Problem requirements.
Below are the entries. Print only the lines starting at the one with "Where should I" and ending at the one with "You are a GUI", exactly, with no pictures.

Records shown.

+ + + + +

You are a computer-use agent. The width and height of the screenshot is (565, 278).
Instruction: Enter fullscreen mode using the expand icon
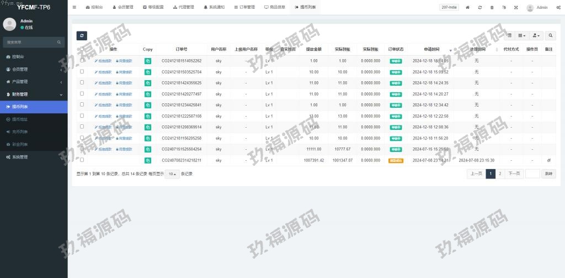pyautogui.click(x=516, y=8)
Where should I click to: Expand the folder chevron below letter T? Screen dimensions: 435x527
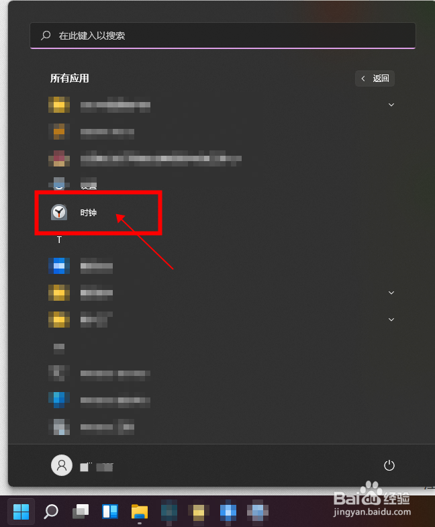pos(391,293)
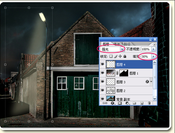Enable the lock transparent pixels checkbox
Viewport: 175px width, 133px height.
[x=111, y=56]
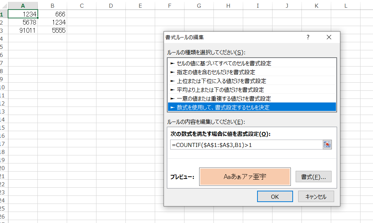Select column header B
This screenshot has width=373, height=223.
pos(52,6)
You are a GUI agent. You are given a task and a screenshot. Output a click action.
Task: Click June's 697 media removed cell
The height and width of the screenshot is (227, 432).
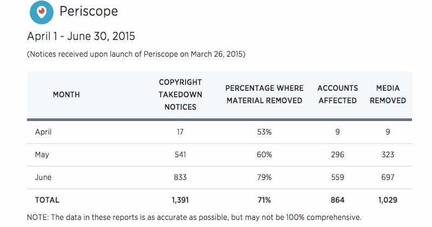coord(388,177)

+ + + + +

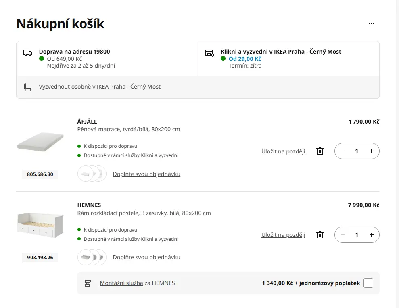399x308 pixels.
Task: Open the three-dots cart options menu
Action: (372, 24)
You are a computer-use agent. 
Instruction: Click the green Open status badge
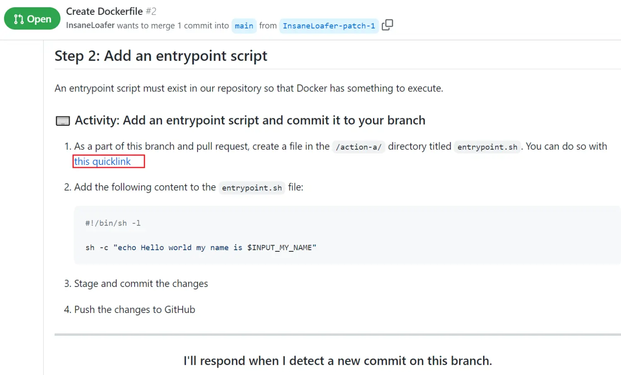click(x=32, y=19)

+ + + + +

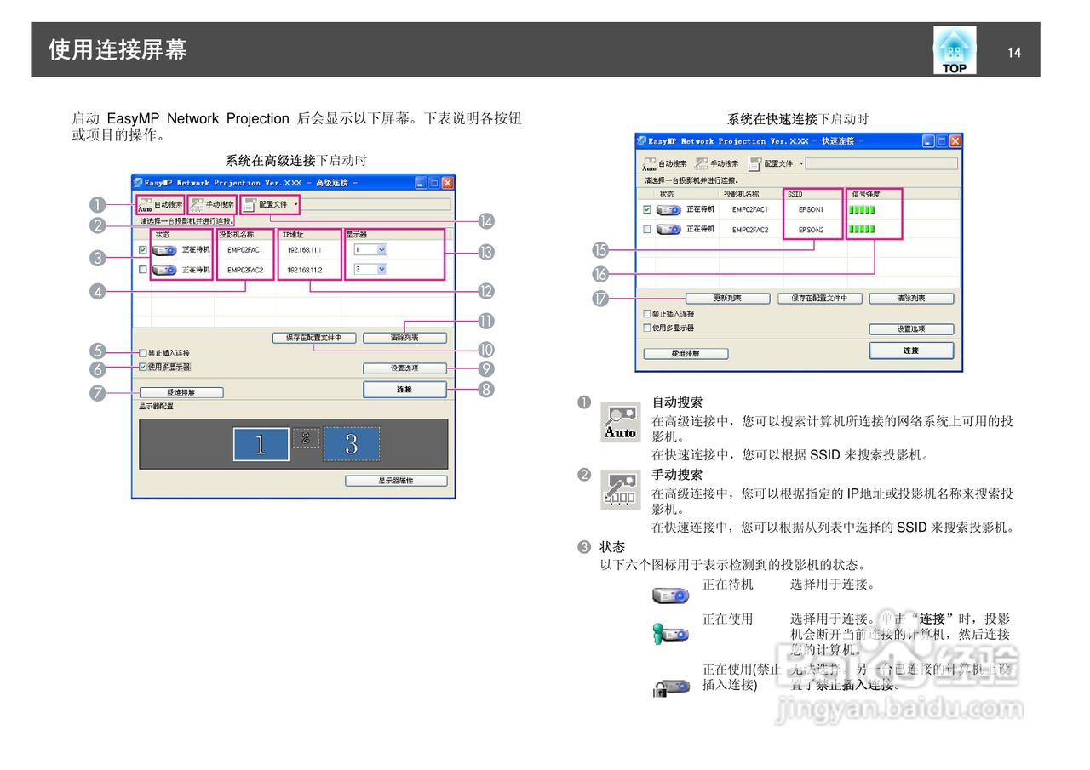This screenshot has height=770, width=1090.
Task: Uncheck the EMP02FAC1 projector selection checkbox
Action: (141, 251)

+ + + + +

Written solution.
Where should I click to: Expand the folder chevron below letter T? Screen dimensions: 435x527
pos(391,293)
Enable the lock transparent pixels checkbox
Viewport: 175px width, 133px height.
[x=111, y=56]
Select column header B
This screenshot has width=373, height=223.
pos(52,6)
You are a GUI agent. You are given a task and a screenshot. Output a click action.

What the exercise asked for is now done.